Cold Weather Brings More than Winter Woes, by guest writer Caleb Anderson

Cold Weather Brings More Than Winter Woes - by Caleb Anderson -


It’s not uncommon to get a little down in the dumps when winter weather arrives. Most of us get over it pretty quickly and actually start to look forward to crisp temperatures, hot cocoa and snow days. But for the millions of Americans who suffer with Seasonal Affective Disorder (SAD), cold weather means crippling depression that doesn’t go away until spring.

If you or someone you love shows signs of depression that occur only in the winter months, SAD may be the culprit. Here are a few tips on how to manage seasonal sadness:


  • Go outside. One of the most effective ways to put SAD on hiatus is to simply go outside when the sun is shining. The Mayo Clinic lists reduced exposure to sunlight as a potential trigger for SAD and reports that more nighttime hours can disrupt your circadian rhythm and reduce your body’s level of serotonin.


  • Look to the light. If getting outside is not an option, there are ways to see the light from behind closed shutters. Your doctor may recommend a light therapy box. These are available without a prescription. However, these bright light therapy devices, which range in price from $25 to several hundred dollars, are not regulated by the FDA and may increase your risk for overexposure to UV rays.


  • Talk about it. Similar to traditional depression, those who suffer with Seasonal Affective Disorder may benefit from speaking with a cognitive behavioral therapist. Therapy, when used alongside other treatment methods, may reduce your risk of experiencing a recurrent bout of SAD in subsequent years.

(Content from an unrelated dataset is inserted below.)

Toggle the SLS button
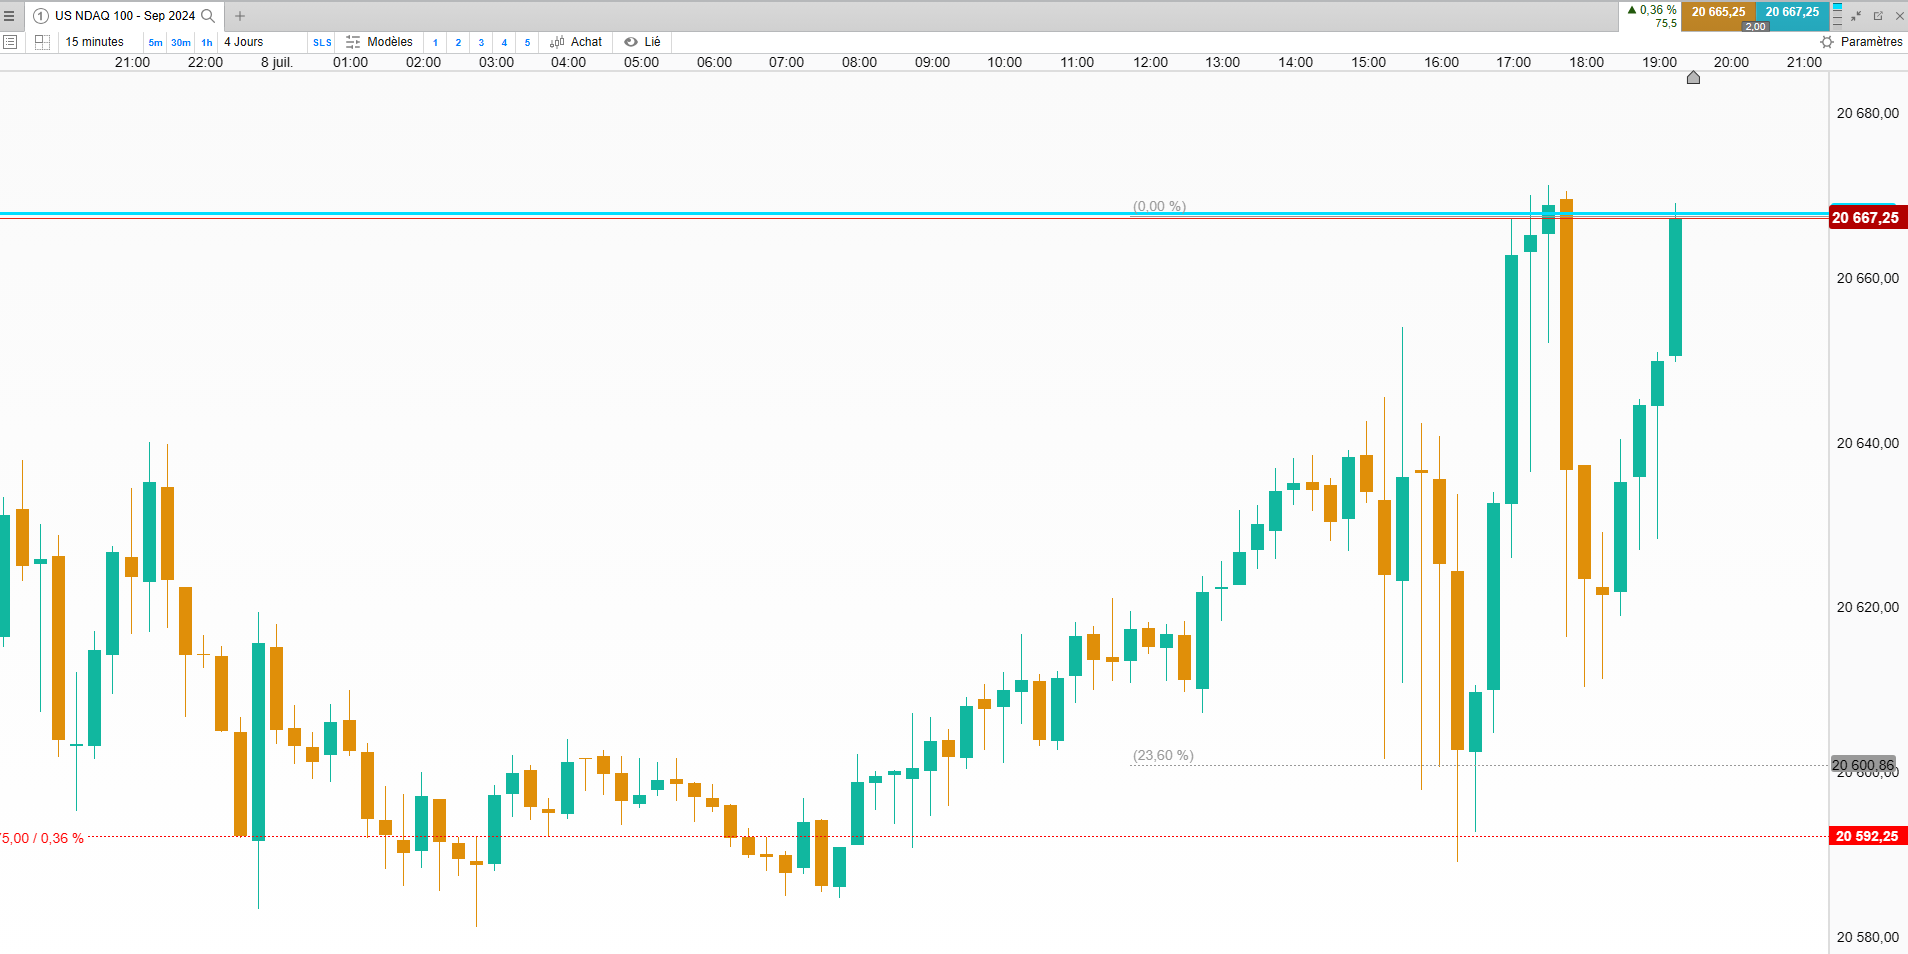 [x=322, y=42]
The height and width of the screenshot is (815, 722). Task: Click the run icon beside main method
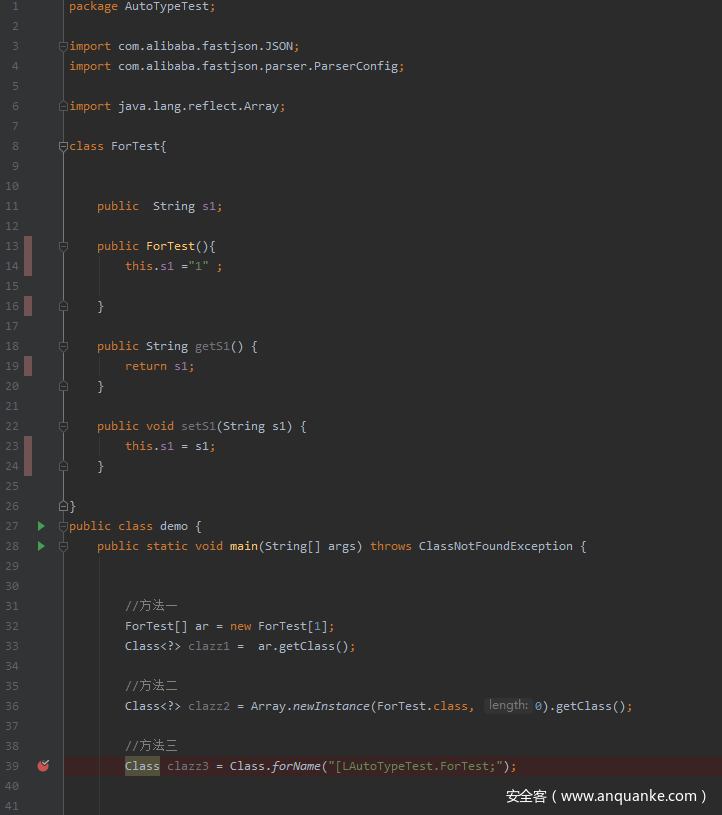(41, 546)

  • Get creative. Using art to get in touch with your feelings may help you overcome depression, seasonal or otherwise. The American Art Therapy Association was founded in 1969 and advocates the use of artistic endeavors to help patients come to term with everything from posttraumatic stress disorder to OCD. Even if you cannot afford this integrated therapy, the simple act of drawing, painting, writing or playing music may help you relax long enough to see the world outside of your depression.


  • Take your vitamins. Vitamin D deficiency has been linked to Seasonal Affective Disorder, along with cancer, asthma and numerous other health conditions. Consider investing in a high-quality vitamin D supplement, which may reduce or alleviate some symptoms of SAD.


  • Stay in motion. Taking care of your physical health does more than just make your body strong. Exercise triggers chemicals in your brain that can help counter depression. When you stay in motion, your body feels better. This can make it easier for you to cope with stress and other issues that can exacerbate negative feelings.

  • Do something you love. Perhaps the most important thing you can do while fighting depression is to simply do something you enjoy. Give yourself a quick mental health boost by participating in activities that make you happy. This could be reading, which can give you a timeout in the midst of a hectic day; taking a walk in the park, which will help you clear your mind; or volunteering, which will help you put your life into perspective. Behavioral Wellness & Recovery also suggest spending time with animals and considering a service dog to help you cope with anxiety.

Even though SAD is a temporary, it can have long-lasting effects on your self-esteem as well as your relationships. It’s a debilitating mental health condition that you must actively work to overcome, and you can overcome it. So get outside, enjoy the light and make your physical and mental health a priority today and every day. Soon, the sun will return, and you will feel better and be better prepared for next year’s winter woes.